**EXCERPT PROVIDED**
···
The dataset is divided into several configurations named SRCDATA-LANG, where SRCDATA is either "humaneval" or "mbpp" and LANG is one of the supported languages. We use the canonical file extension for each language to identify the language, e.g., "cpp" for C++, "lua" for Lua, "clj" for Clojure, and so on.

Using MultiPL-E

MultiPL-E is part of the BigCode Code Generation LM Harness. This is the easiest way to use MultiPL-E.
MultiPL-E has its own evaluation framework that supports proprietary models, the prompt ablations, more source benchmarks, and more recently added programming languages. See the MultiPL-E tutorial on how to use this framework directly.

The MultiPL-E Ablations

The MultiPL-E paper presented several ablations of the prompt for the original set of programming languages. We do not include them in the current version of MultiPL-E, but they are still available in this repository from revision d23b094 or earlier. (You can optionally pass the revision to datasets.load_dataset.)

These are the prompt variations:

SRCDATA-LANG-keep is the same as SRCDATA-LANG, but the text of the prompt is totally unchanged. If the original prompt had Python doctests, they remain as Python instead of being translated to LANG. If the original prompt had Python-specific terminology, e.g., "list", it remains "list", instead of being translated, e.g., to "vector" for C++.
SRCDATA-LANG-transform transforms the doctests to LANG but leaves the natural language text of the prompt unchanged.
SRCDATA-LANG-removed removes the doctests from the prompt.

Note that MBPP does not have any doctests, so the "removed" and "transform" variations are not available for MBPP.

Changelog

Version 3.3

This update fixes a Lua bug. We had a spurious stop token that would have negatively impacts all Lua results. Re-evaluting models on Lua with this fix should produce a result that is identical or slightly higher. See Issue 165 for more information.

Version 3.2

MultiPL-E now supports Ada, thanks to Rowan Walshe. Rowan identified some issues that likely have a small negative impact on the benchmark scores for existing languages. We have not updated the prompts for those languages at this time. See the discussions PR 162 and PR 163.
···
**COLLECTED DATA**
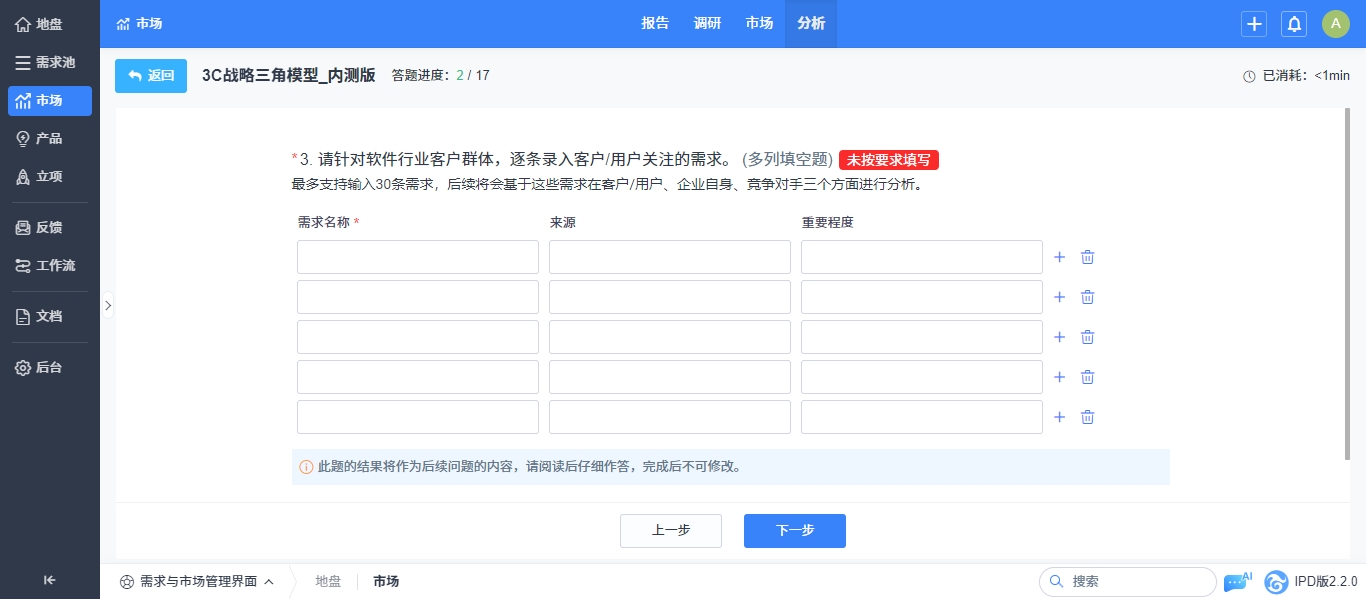Viewport: 1366px width, 599px height.
Task: Delete the third requirement row
Action: [1088, 337]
···
**AIM**
Reproduce the passage of the MultiPL-E text between "This update fixes" and "for more information.", inclusive. Work only from the MultiPL-E text, not from the lines.

**OUTPUT OF THE TASK**
This update fixes a Lua bug. We had a spurious stop token that would have negatively impacts all Lua results. Re-evaluting models on Lua with this fix should produce a result that is identical or slightly higher. See Issue 165 for more information.